▶

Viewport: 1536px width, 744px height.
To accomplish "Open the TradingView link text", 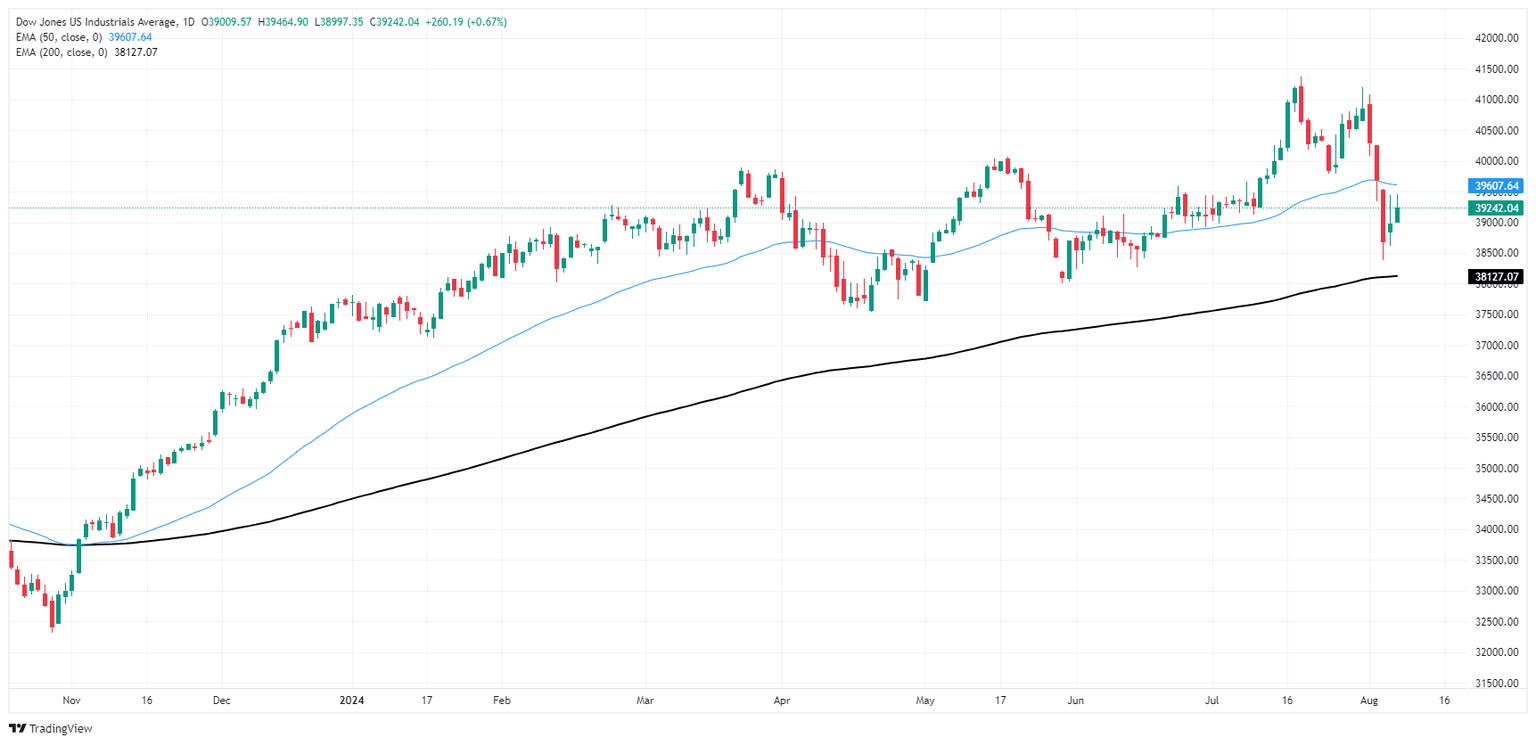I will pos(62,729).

◀
▶

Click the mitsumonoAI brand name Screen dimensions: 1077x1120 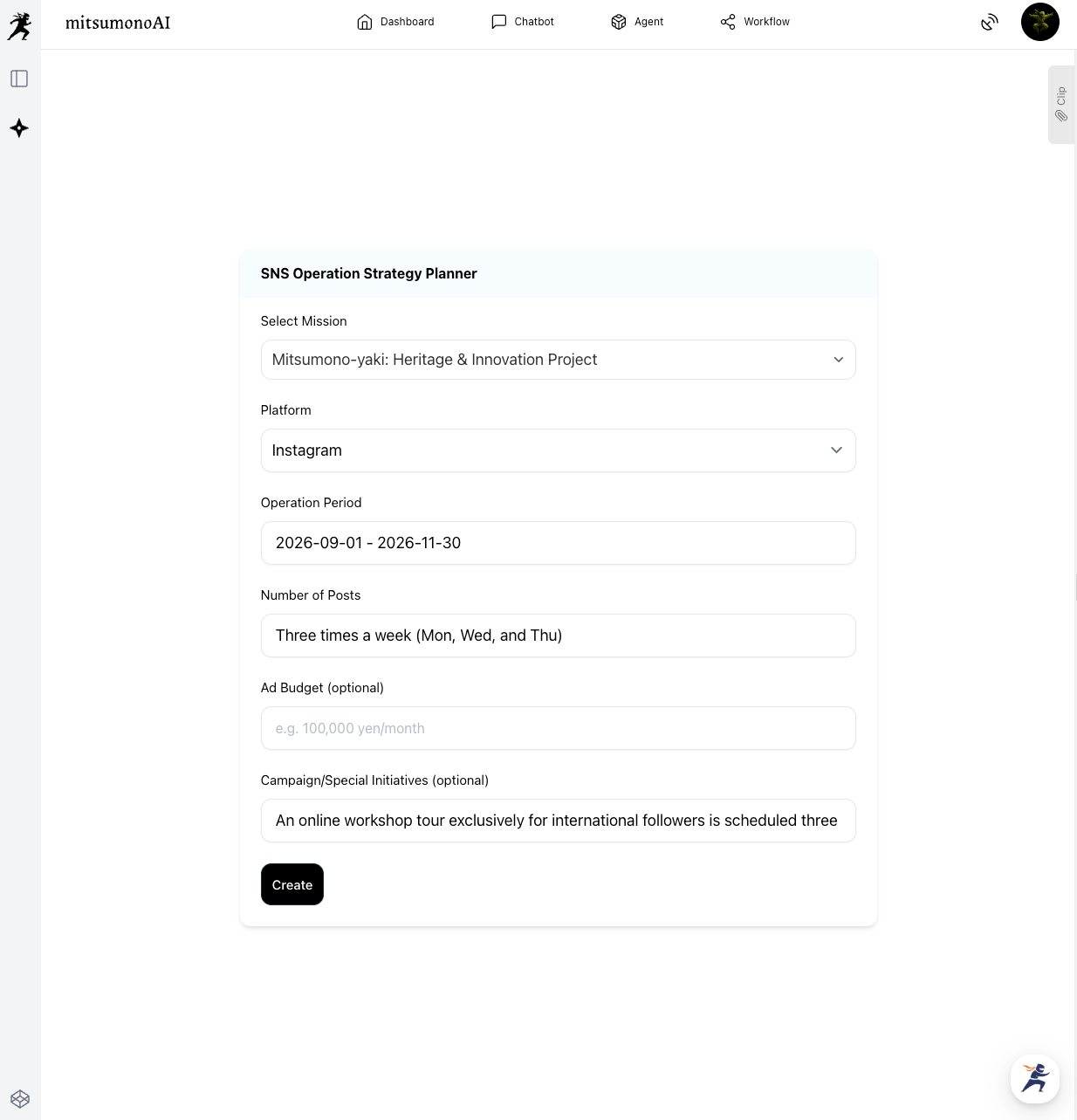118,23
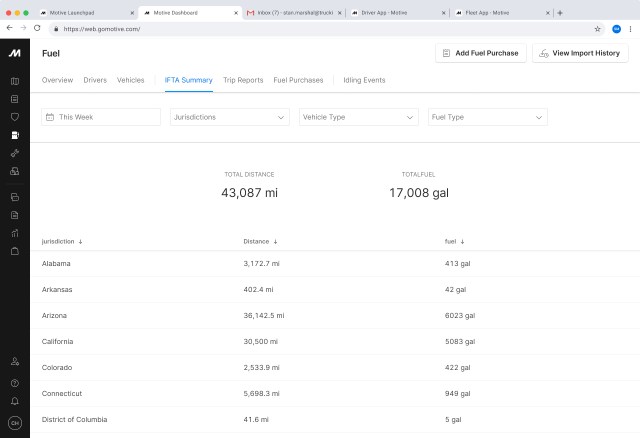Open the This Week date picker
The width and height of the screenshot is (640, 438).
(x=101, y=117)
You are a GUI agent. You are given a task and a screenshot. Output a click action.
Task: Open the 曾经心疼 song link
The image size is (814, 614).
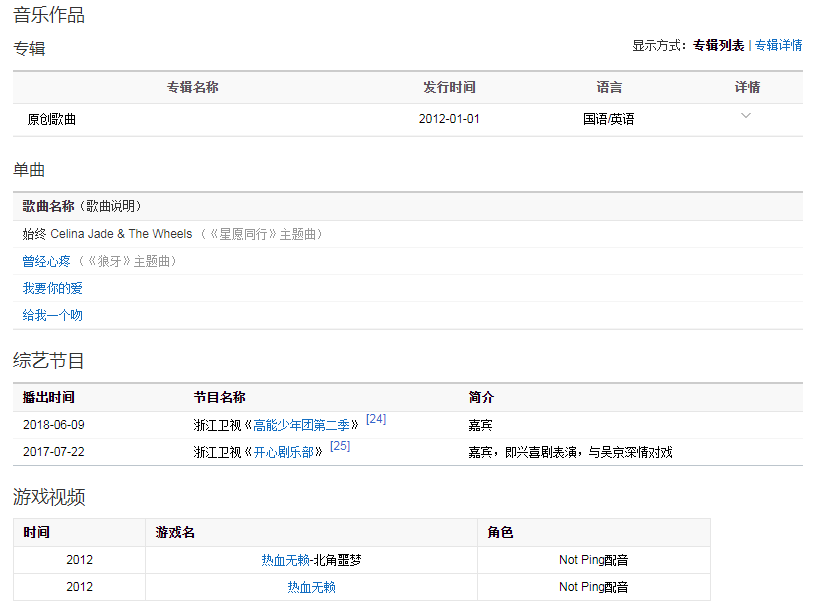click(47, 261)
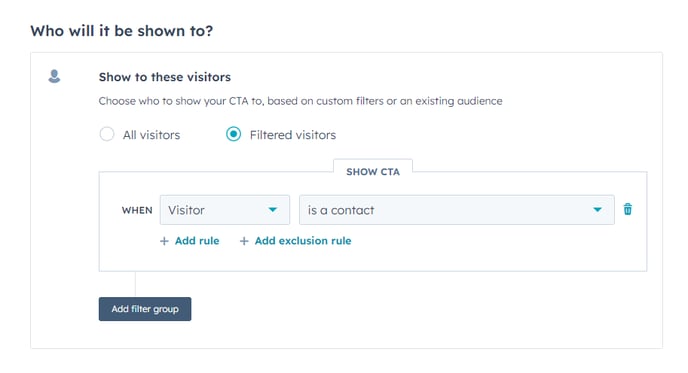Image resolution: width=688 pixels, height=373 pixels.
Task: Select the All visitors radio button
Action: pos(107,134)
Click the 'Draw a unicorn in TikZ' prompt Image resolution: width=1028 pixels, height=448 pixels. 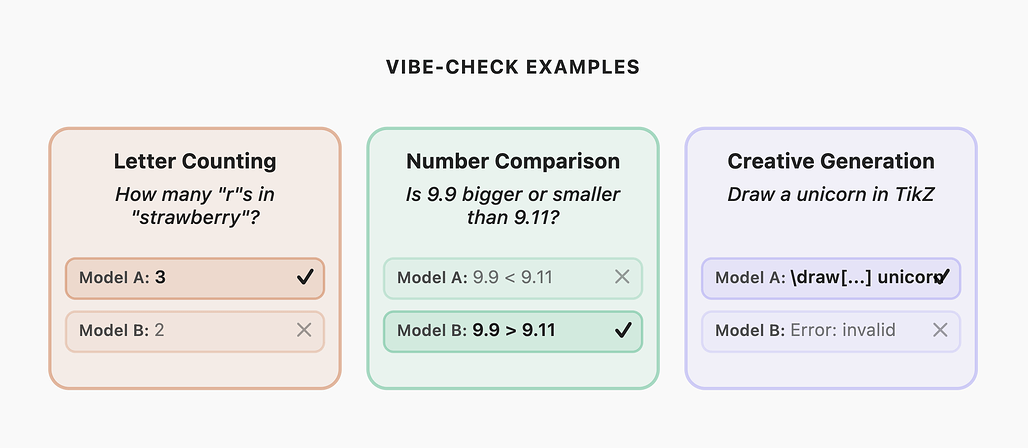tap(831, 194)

◀
▶

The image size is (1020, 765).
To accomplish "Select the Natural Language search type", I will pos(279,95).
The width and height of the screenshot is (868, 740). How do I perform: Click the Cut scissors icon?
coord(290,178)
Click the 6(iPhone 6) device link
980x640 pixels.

◀

- _WHAT YOU SHOULD DO_
Write out exactly the lines above between the line with "The width and height of the screenshot is (868, 740)." and the line with "980x640 pixels.", inclusive, and nothing beyond them.

- _SOLUTION FOR THIS PROBLEM_
The width and height of the screenshot is (868, 740). How do I perform: Click the Cut scissors icon?
coord(290,178)
Click the 6(iPhone 6) device link
980x640 pixels.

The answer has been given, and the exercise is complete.